[START]

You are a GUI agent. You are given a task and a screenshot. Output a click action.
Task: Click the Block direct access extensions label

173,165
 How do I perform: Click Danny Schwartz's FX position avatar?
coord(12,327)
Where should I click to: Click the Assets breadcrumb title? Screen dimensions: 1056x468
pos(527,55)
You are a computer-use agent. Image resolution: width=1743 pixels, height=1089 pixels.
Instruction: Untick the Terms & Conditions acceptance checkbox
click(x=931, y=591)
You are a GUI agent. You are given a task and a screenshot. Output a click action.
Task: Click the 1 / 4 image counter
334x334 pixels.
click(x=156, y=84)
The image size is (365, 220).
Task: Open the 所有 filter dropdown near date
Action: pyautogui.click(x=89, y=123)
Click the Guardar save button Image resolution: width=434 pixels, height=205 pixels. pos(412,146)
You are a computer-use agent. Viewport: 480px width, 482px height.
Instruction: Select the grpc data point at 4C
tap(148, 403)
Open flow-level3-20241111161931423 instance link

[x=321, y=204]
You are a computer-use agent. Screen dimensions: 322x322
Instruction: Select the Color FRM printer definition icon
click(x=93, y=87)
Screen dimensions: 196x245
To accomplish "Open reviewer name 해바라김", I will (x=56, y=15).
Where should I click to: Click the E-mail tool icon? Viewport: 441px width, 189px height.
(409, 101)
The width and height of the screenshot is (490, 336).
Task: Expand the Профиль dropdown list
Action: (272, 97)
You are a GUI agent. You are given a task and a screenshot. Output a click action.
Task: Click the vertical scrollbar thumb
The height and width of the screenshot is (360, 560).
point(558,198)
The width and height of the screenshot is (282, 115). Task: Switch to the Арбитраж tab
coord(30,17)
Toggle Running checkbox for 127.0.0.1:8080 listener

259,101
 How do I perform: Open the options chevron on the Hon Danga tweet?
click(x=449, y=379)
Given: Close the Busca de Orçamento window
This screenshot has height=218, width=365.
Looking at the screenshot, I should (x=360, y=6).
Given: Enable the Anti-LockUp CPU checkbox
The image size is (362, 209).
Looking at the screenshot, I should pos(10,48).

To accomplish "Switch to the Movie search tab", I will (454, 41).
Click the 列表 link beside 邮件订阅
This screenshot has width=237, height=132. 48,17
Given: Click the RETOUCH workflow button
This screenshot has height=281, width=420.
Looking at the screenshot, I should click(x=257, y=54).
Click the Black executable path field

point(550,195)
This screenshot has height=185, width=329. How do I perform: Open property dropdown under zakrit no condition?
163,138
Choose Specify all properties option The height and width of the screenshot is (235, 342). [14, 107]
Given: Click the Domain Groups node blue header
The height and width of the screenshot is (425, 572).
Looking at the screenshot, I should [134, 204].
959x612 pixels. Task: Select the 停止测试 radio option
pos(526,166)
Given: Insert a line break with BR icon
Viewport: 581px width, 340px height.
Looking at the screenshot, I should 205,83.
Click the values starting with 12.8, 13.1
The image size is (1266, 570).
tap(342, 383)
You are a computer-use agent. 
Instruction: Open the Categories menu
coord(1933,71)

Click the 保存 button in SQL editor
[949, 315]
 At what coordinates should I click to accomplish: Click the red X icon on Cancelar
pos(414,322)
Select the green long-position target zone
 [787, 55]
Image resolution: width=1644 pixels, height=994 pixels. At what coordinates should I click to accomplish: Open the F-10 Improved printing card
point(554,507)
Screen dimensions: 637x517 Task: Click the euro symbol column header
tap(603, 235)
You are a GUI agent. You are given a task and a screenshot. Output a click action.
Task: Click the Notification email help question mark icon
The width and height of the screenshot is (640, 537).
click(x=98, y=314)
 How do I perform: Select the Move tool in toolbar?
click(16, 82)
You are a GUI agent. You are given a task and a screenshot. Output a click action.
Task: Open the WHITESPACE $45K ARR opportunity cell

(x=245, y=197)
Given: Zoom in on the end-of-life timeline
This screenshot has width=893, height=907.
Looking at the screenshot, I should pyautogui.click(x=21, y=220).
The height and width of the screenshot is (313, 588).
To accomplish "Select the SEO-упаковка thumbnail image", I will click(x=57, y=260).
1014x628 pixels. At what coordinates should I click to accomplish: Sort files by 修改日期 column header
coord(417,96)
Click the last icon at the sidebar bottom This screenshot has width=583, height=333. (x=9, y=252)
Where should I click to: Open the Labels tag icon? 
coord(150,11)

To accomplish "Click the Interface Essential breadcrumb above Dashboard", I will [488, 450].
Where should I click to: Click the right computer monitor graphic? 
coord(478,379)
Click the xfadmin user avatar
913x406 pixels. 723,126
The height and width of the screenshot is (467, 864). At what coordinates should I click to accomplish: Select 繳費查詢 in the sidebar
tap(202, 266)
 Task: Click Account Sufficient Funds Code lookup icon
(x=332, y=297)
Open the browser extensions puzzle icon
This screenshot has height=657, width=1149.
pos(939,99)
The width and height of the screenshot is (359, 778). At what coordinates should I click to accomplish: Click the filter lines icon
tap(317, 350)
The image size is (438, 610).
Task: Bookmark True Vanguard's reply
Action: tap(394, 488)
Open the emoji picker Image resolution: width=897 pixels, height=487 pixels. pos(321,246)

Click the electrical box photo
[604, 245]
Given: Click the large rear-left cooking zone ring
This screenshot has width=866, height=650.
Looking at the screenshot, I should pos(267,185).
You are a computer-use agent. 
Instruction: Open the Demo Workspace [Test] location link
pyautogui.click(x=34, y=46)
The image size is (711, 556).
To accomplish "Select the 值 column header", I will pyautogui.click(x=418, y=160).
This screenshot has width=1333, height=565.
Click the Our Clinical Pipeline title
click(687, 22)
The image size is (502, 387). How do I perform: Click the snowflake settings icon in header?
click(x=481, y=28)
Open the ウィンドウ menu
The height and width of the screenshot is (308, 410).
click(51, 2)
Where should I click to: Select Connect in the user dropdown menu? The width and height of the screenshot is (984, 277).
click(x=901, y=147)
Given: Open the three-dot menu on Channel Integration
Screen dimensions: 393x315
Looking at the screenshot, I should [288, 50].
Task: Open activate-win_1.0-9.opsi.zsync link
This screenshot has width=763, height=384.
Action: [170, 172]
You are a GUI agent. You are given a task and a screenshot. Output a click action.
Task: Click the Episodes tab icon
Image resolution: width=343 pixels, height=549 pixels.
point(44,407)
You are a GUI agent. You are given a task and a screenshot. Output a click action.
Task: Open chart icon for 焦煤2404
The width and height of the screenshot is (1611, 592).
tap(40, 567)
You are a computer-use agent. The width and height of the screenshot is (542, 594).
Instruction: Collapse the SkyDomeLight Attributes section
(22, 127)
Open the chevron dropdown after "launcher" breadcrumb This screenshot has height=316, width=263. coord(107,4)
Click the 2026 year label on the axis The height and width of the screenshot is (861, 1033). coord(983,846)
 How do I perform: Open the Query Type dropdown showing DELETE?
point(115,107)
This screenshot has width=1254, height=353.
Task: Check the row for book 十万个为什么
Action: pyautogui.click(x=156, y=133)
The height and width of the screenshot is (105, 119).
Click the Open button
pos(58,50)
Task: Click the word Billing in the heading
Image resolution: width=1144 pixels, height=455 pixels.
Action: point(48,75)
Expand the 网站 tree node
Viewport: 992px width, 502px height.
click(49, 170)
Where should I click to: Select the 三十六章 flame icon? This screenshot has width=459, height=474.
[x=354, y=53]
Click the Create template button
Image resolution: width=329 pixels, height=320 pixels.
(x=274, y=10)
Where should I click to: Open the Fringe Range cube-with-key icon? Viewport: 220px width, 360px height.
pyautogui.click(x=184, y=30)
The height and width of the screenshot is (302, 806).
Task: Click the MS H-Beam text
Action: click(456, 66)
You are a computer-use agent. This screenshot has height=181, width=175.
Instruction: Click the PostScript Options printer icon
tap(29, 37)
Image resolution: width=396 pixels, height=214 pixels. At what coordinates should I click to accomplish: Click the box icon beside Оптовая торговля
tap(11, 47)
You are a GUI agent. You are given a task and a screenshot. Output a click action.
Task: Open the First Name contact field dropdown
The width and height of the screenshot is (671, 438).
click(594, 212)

[END]

> Exercise aim
Express the data between the lines holding "Where should I click to: Select Connect" and "Looking at the screenshot, I should [288, 50].", inclusive, as a two-column CSV with the columns instruction and response. Give one row per item, put each value in a single quoted field, and replace line breaks with spaces.

> Exercise output
instruction,response
"Where should I click to: Select Connect in the user dropdown menu? The width and height of the screenshot is (984, 277).","click(x=901, y=147)"
"Given: Open the three-dot menu on Channel Integration Screen dimensions: 393x315","Looking at the screenshot, I should [288, 50]."